You have the right idea for a basic unregulated supply. A transformer, four diodes, and as large a cap as you can manage will serve well enough for a lot of purposes, but isn't appropriate for all.
There are two main problems with such a unregulated supply. First, the voltage is not known well. Even with ideal components, so that the AC coming out of the transformer is a fixed fraction of the AC going in, you still have variations in that AC input. Wall power can vary by around 10%, and that's without considering unusual situations like brownouts. Then you have the impedance of the transformer. As you draw current, the output voltage of the transformer will drop.
Second, there will be ripple, possibly quite significant ripple. That cap is charged twice per line cycle, or every 8.3 ms. In between the line peaks, the cap is supplying the output current. This decreases the voltage on the cap. The only way to decrease this ripple in this type of design is to use a bigger cap or draw less current.
And don't even think about power factor. The power factor a full wave bridge presents to the AC line is "not nice". The transformer will smooth that out a little, but you will still have a crappy power factor regardless of what the load does. Fortunately, power factor is of little concern for something like a bench supply. Your refrigerator probably treats the power line worse than your bench supply ever will. Don't worry about it.
Some things you can't do with this supply is run a anything that has a tight voltage tolerance. For example, many digital devices will want 5.0 V or 3.3 V ± 10%. You're supply won't be able to do that. What you should probably do is aim for 7.5 V lowest possible output under load, with the lowest valid line voltage in, and at the bottom of the ripples. If you can guarantee that, you can use a 7805 regulator to make a nice and clean 5 V suitable for digital circuits.
Note that after you account for all the reasons the supply voltage might drop, that the nominal output voltage may well be several volts higher. If so, keep the dissipation of the regulator in mind. For example, if the nominal supply output is 9 V, then the regulator will drop 4 V. That 4 V times the current is the power that will heat the regulator. For example, if this is powering a digital circuit that draws 200 mA, then the dissipation in the regulator will be 4V x 200mA = 800mW. That's will get a 7805 in free air quite hot, but it will probably still be OK. Fortunately, 7805 regulators contain a thermal shutdown circuit, so they will just shut off the output for a while instead of allowing themselves to get cooked.
The first approach is to connect the 7809 directly to the positive output of the full wave bridge. The peak voltage there should be about 17 V. That means the 7809 would drop 8 V, which will dissipate 800 mW at 100 mA out. A TO-220 standing up in free air at room temperature should be able to handle that. Check the datasheet.
One nice thing about the 78xx regulators is that overheating won't damage them, they'll just shut down, cool off for a little while, then come back on again. You can therefore just try it and see what happens. Although I think it's unlikely it will get so hot as to shut down at only 800 mW, you can add a small heat sink if you run into problems. There are heat sinks specifically made for clamping or bolting to TO-220 packages.

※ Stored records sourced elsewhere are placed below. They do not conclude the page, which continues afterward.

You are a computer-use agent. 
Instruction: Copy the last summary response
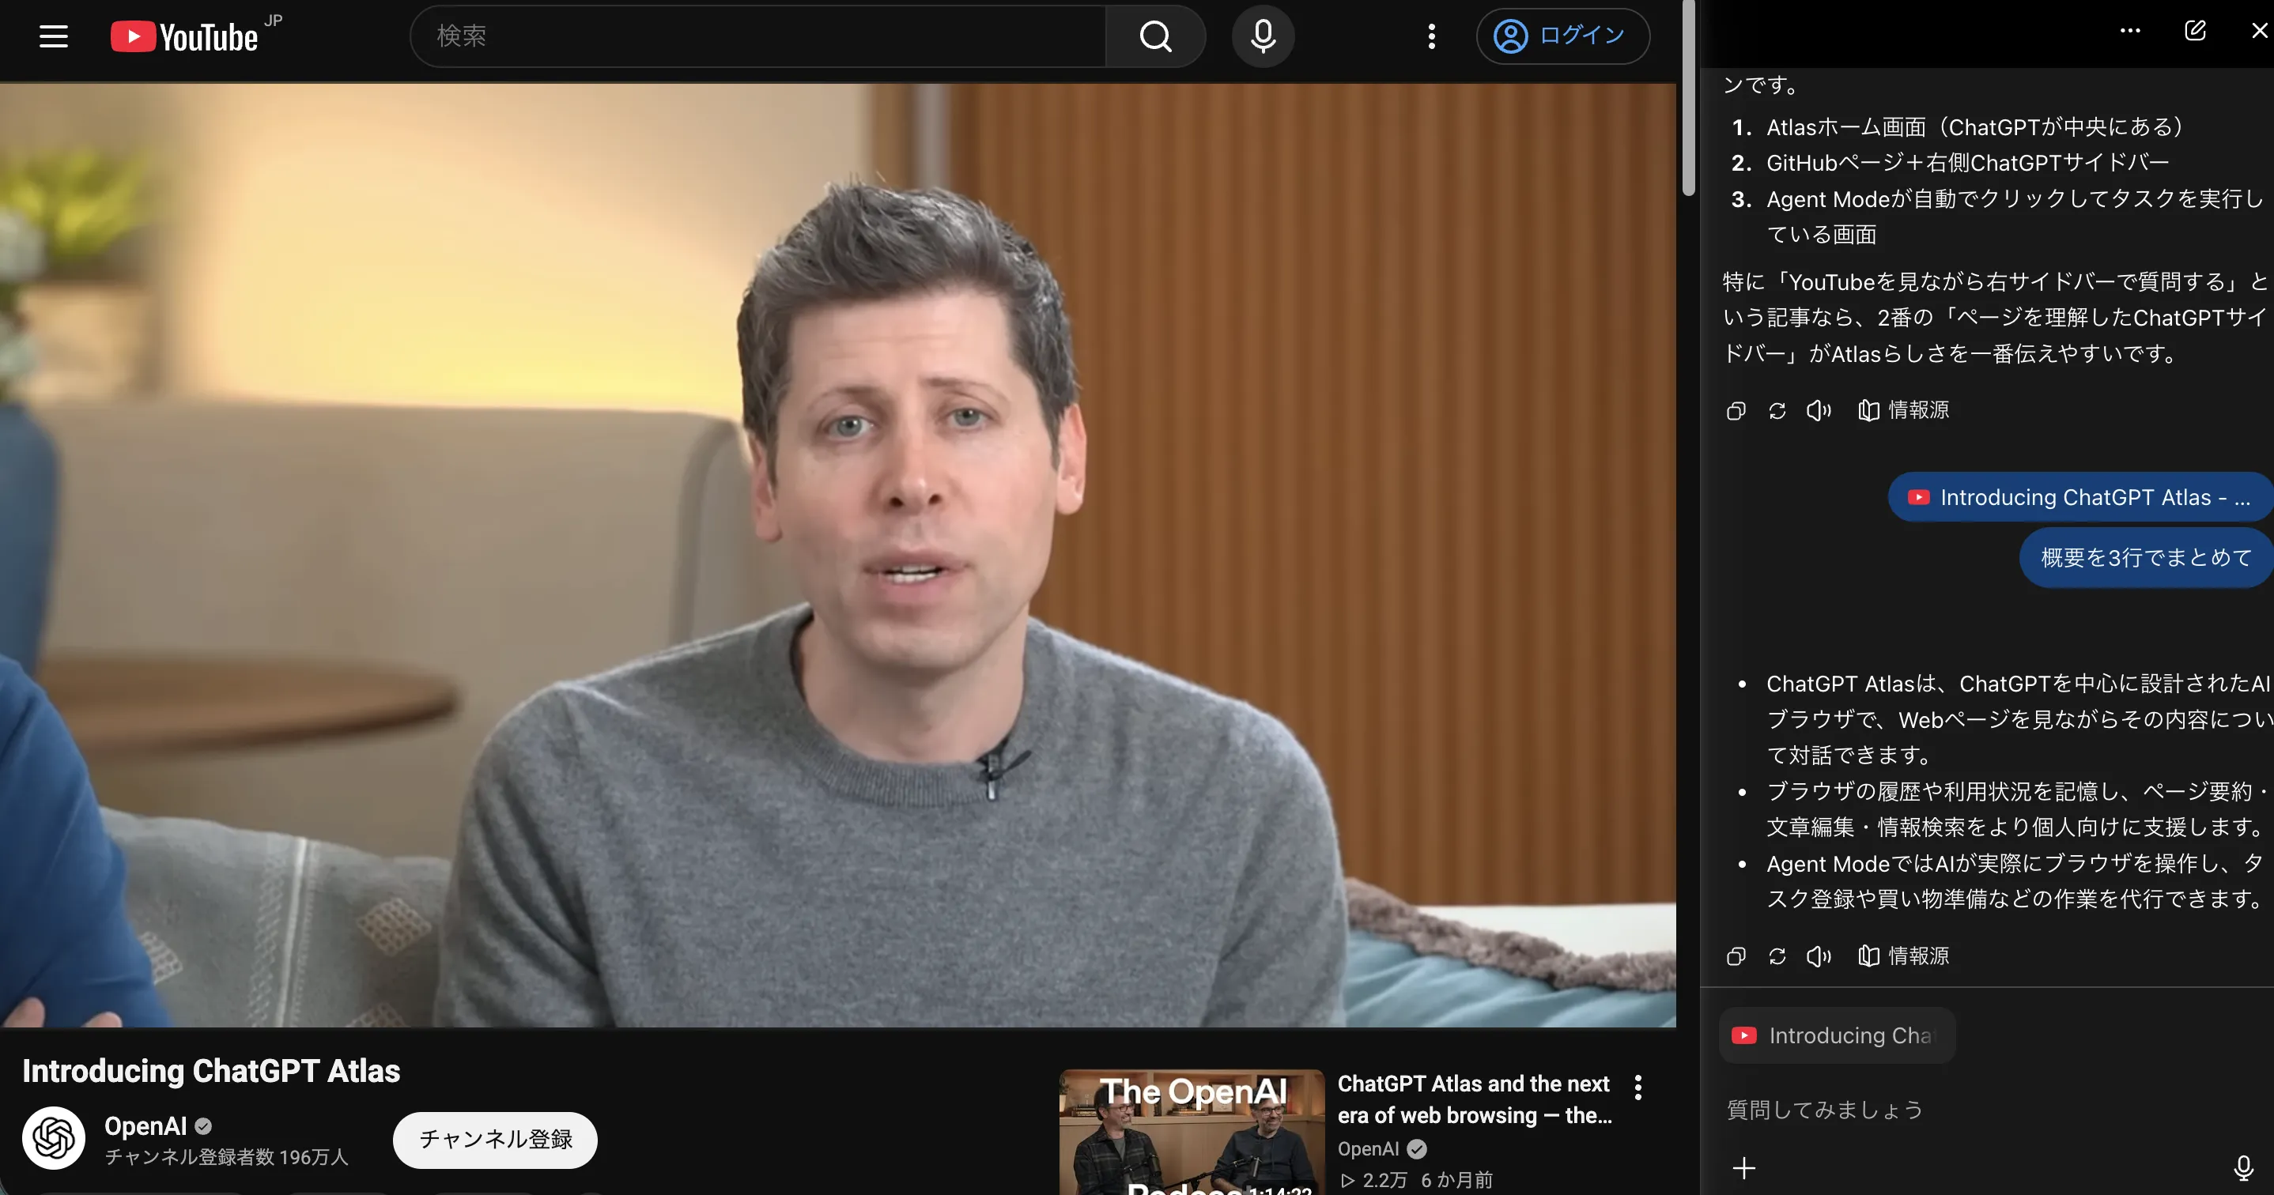click(x=1736, y=956)
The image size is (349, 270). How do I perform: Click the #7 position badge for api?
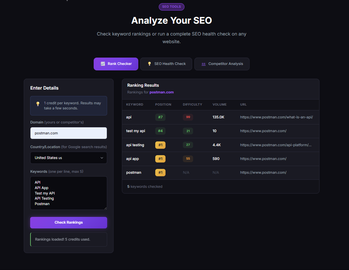[x=160, y=117]
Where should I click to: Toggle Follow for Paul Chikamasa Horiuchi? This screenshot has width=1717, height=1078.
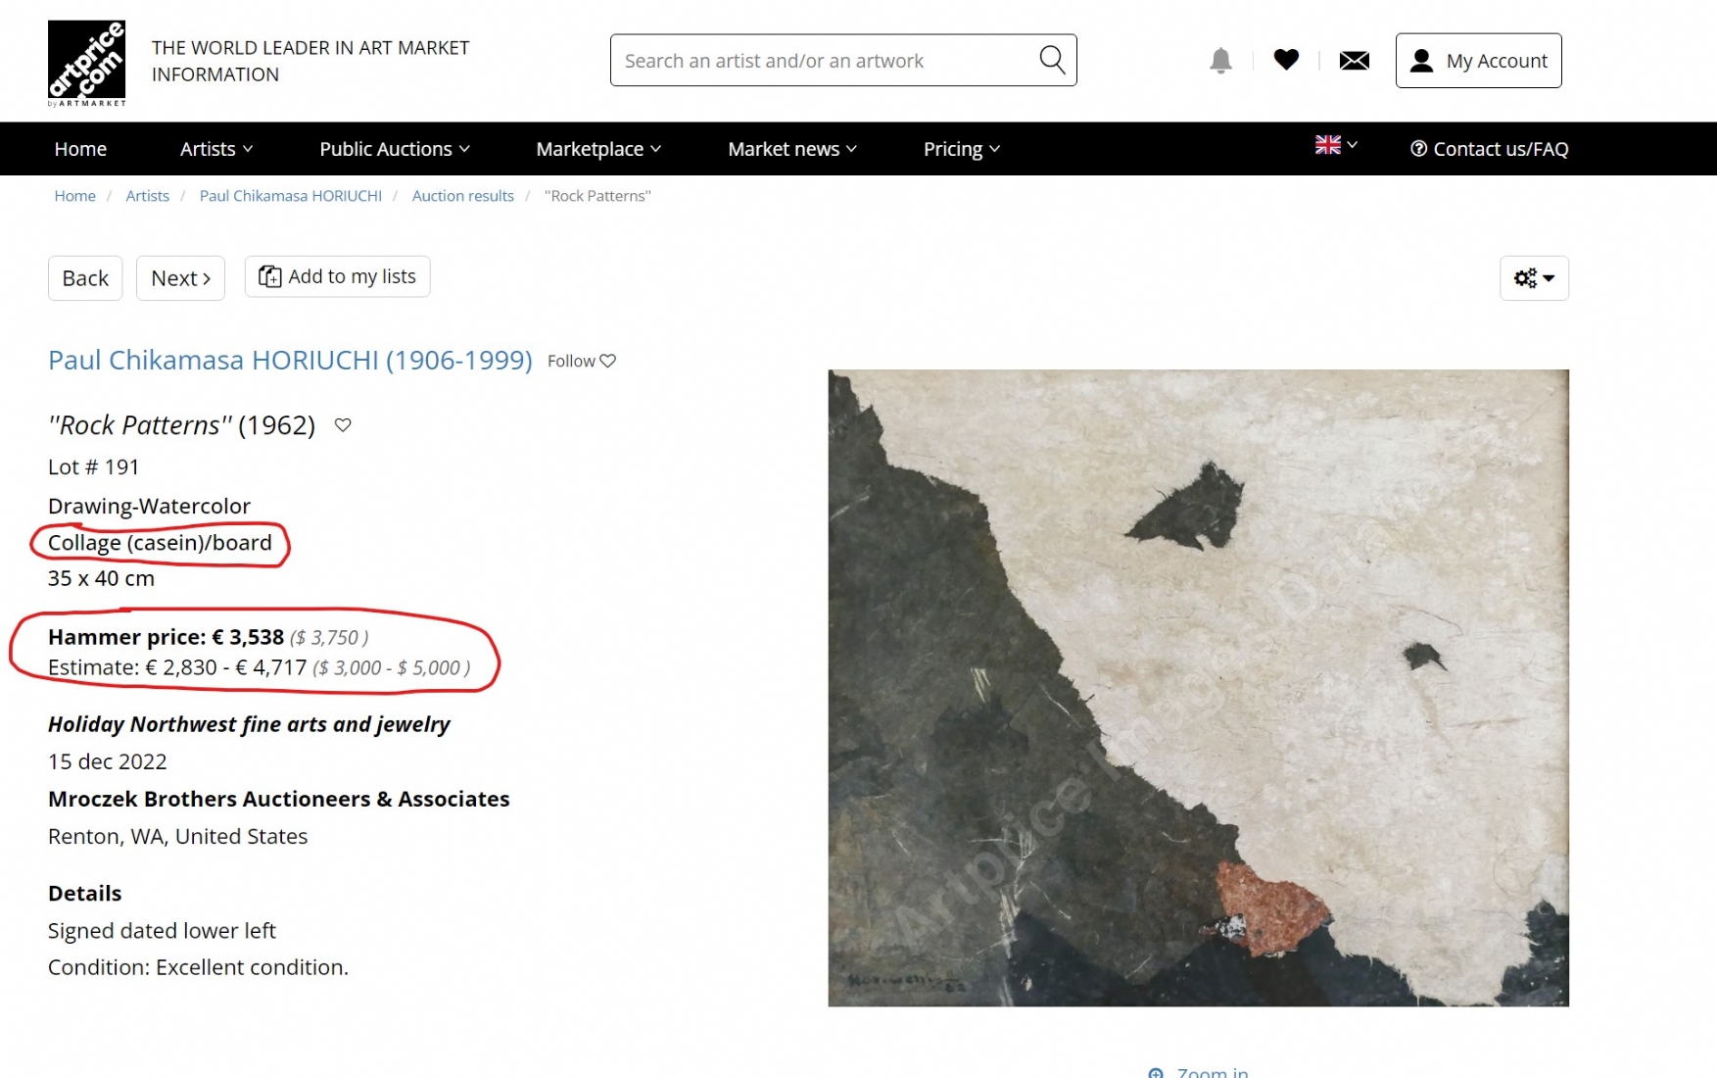coord(581,361)
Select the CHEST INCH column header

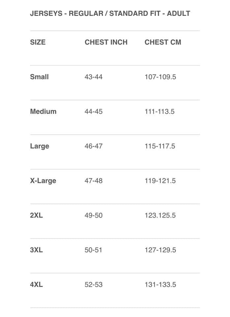click(x=106, y=42)
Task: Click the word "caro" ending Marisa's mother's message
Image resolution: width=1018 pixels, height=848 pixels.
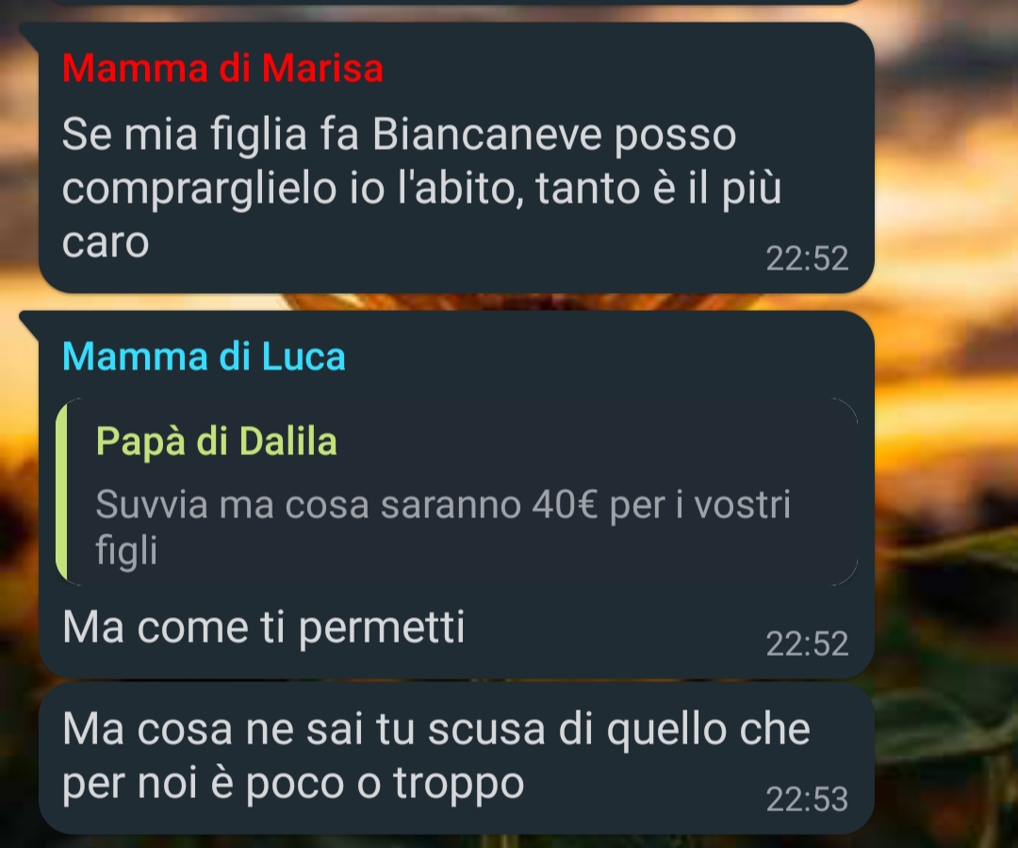Action: pos(106,243)
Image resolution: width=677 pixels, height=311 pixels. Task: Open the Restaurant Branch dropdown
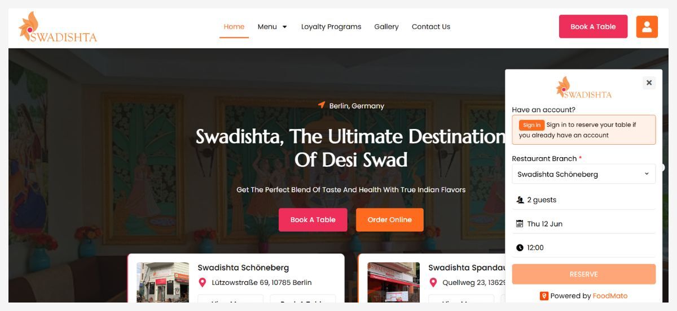[x=583, y=174]
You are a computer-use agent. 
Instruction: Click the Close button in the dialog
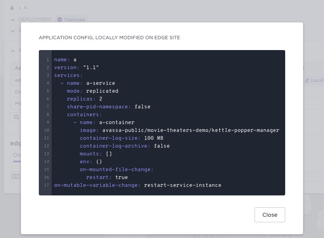270,215
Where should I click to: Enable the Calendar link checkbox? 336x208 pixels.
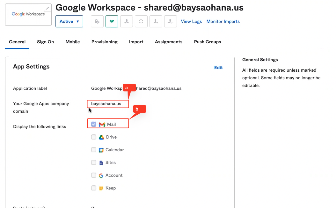tap(94, 150)
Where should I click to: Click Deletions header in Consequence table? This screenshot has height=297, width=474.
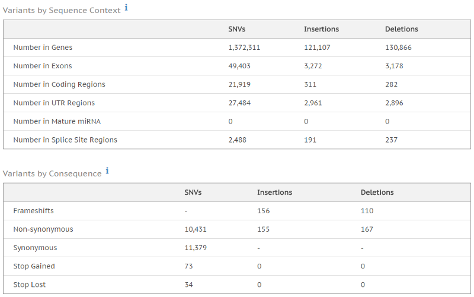pos(377,192)
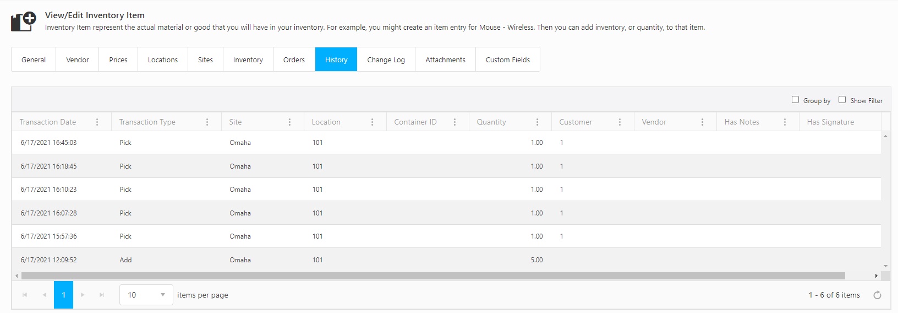Expand the items per page dropdown
Screen dimensions: 898x313
pyautogui.click(x=162, y=295)
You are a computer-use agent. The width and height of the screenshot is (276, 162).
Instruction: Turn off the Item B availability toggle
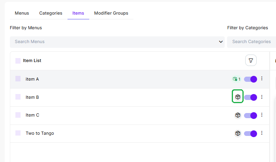click(x=250, y=97)
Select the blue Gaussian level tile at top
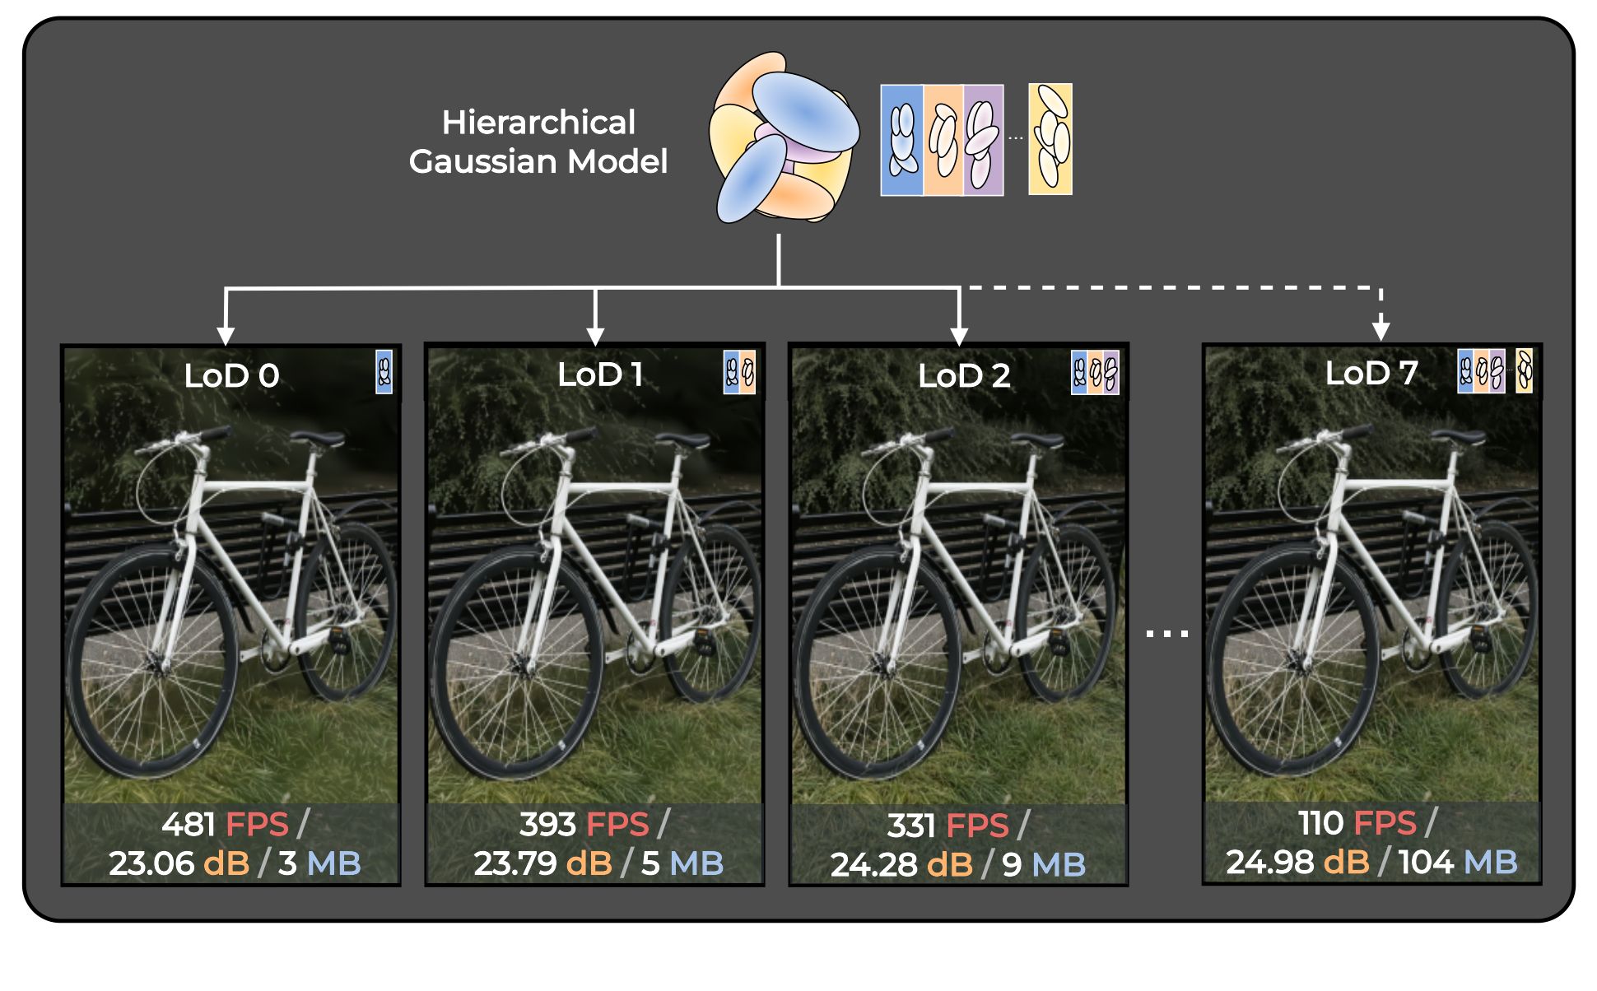 [x=902, y=140]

The other possibility is to add the 7809 after the 7812. This will spread the dissipation across both devices. However, it decreases the current available from the +12 supply relative to the -12 supply, and could now cause the 7812 to overheat. With 100 mA at 12 V, and another 100 mA for the 9 V regulator, the 7812 will now dissipate up to (17 V - 12 V)(200 mA) = 1 W. Since that gives you a worse worst case than the other way, and makes the 12 V supplies assymetric, I'd put the 7809 directly on the unregulated 17 V line.
Either way the same overall power will be dissipated as heat at the same current.
Best Answer
Update: I checked that link and it seems you want to use a 3 VA transformer to make a 60 VA supply !? You'll need a transformer of 75-80 VA.
First of all, a voltage regulator at 5A produces a lot of unnecessary heat.
Sticking to your design, I'll assume the voltage regulator has a drop of maximum 2V accross it. So it must be powered all the time with a minimum voltage of 14V.
So you have that transformer of 12 V RMS AC. After bridge rectifier you get \$12 \cdot \sqrt{2} - 2 \cdot 0.7 = 15.57V_{p-p}\$. This voltage should never drop below 14V. This means a maximum ripple of 15.57-14 = 1.57V. For even better reliability I'll approximate this to 1.5V.
Now the capacitor value is \$C = {I \over {2fV_r}} = {5 \over {2 \cdot 50 \cdot 1.5}} = 0.033 F = 33000 uF\$.
This high value makes your transformer unusable for this design. Now that you know how to calculate this, choose a transformer with higher output voltage so that the filter capacitor will have a smaller value.